It effectively has no zoning which means you get oil processing plants built next door to elementary schools.

The Austrian Economists will jump in here and say that's why certain private property developments buy the equivalent of "sky rights" (or "land rights" I guess) with adjoining properties to effectively create their own zoning.

4 comments

This is an incorrect urban myth. Oil plants don’t just get built wherever, and there are a lot of common sense provisions in Houston like limits on what can be built close to schools, even though the city doesn’t have zoning.

It’s flat and ugly there, but surprisingly socially vibrant, open, and interesting in large part because barriers to entry are so low and life is so affordable.

Seconded. I've been here for two years and I'm moving out because it's hot, humid, ugly, and car culture is brutal. However, it's a place where it's easy to get your feet under you and live a good life with interesting things. However, I can't recommend the suburbs - especially Clear Lake. They're the worst, most inescapably bland places I've ever seen.
LA has zoning yet still places health destroying oil wells right next to housing and schools and retail.

Houston may not have zoning but it has plenty of code that mandate car dependency and huge amounts of driving and therefore suburban blandness.

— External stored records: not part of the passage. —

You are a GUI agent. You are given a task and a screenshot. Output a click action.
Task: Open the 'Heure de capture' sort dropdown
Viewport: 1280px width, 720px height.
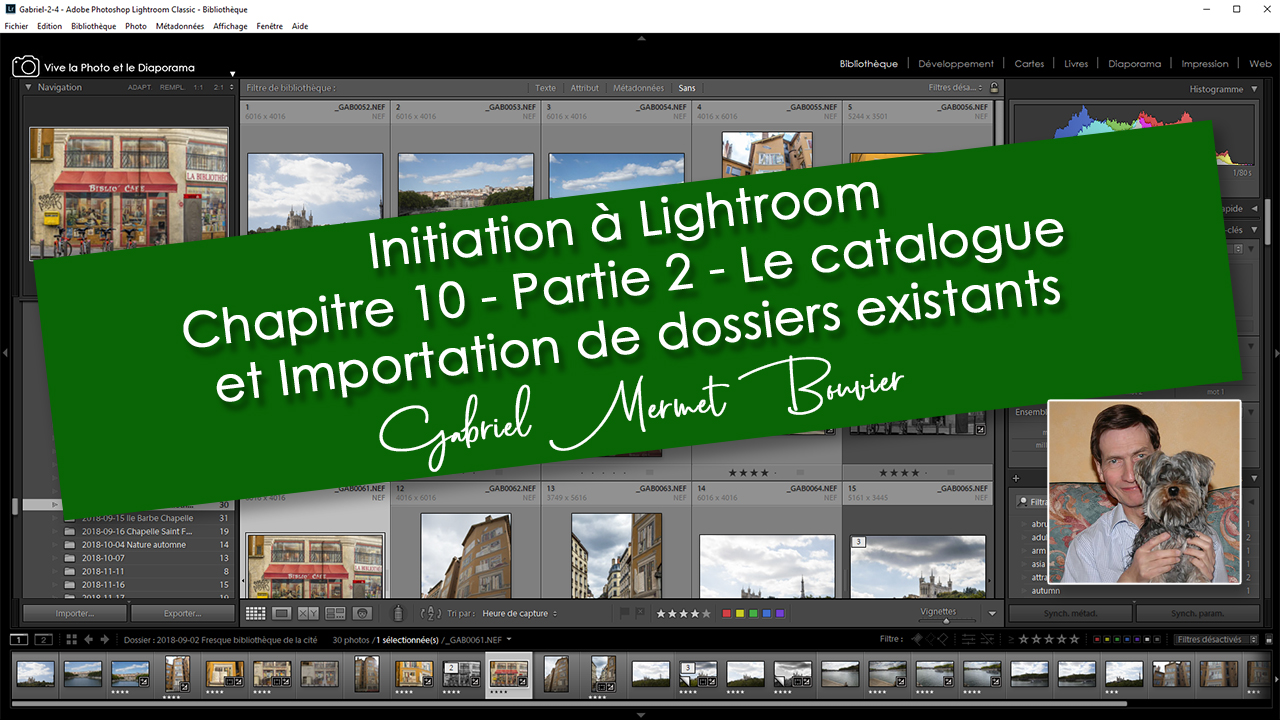[520, 613]
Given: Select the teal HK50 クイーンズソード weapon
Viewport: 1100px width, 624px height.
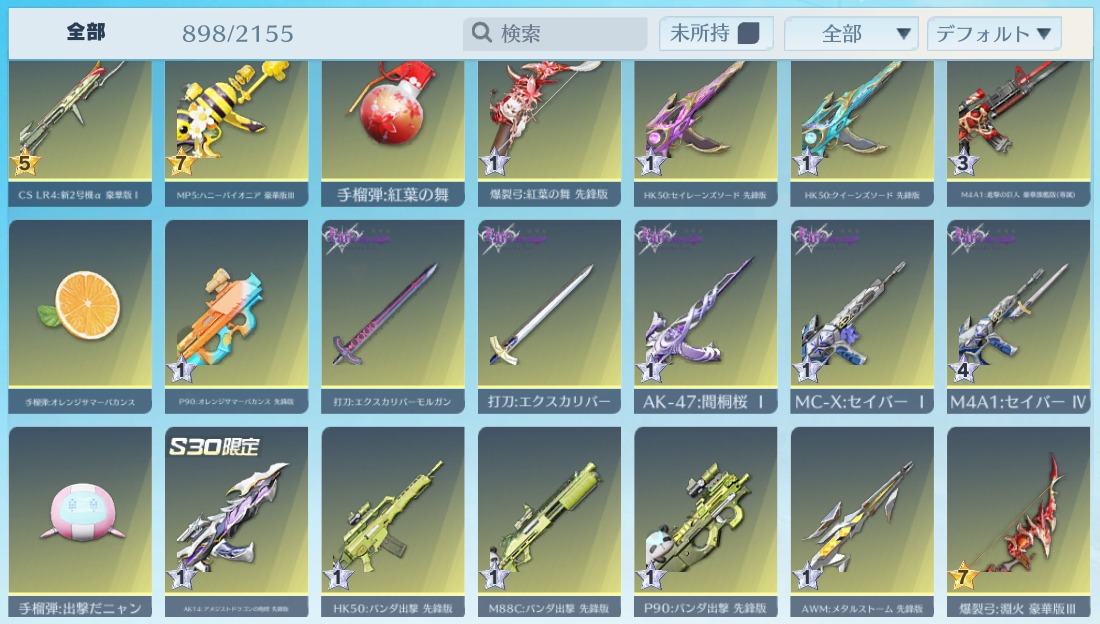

Regulation versus deregulation is a barren framing, the real problem is absolutely terrible urban planning rules in the US that have created our bad situations. As a field, it would probably be better if it never existed.

>you get oil processing plants built next door to elementary schools

Do you have any examples? This doesn't seem likely to me.

Being down the street from oil refinery is a small price to pay for a $300k median priced housing.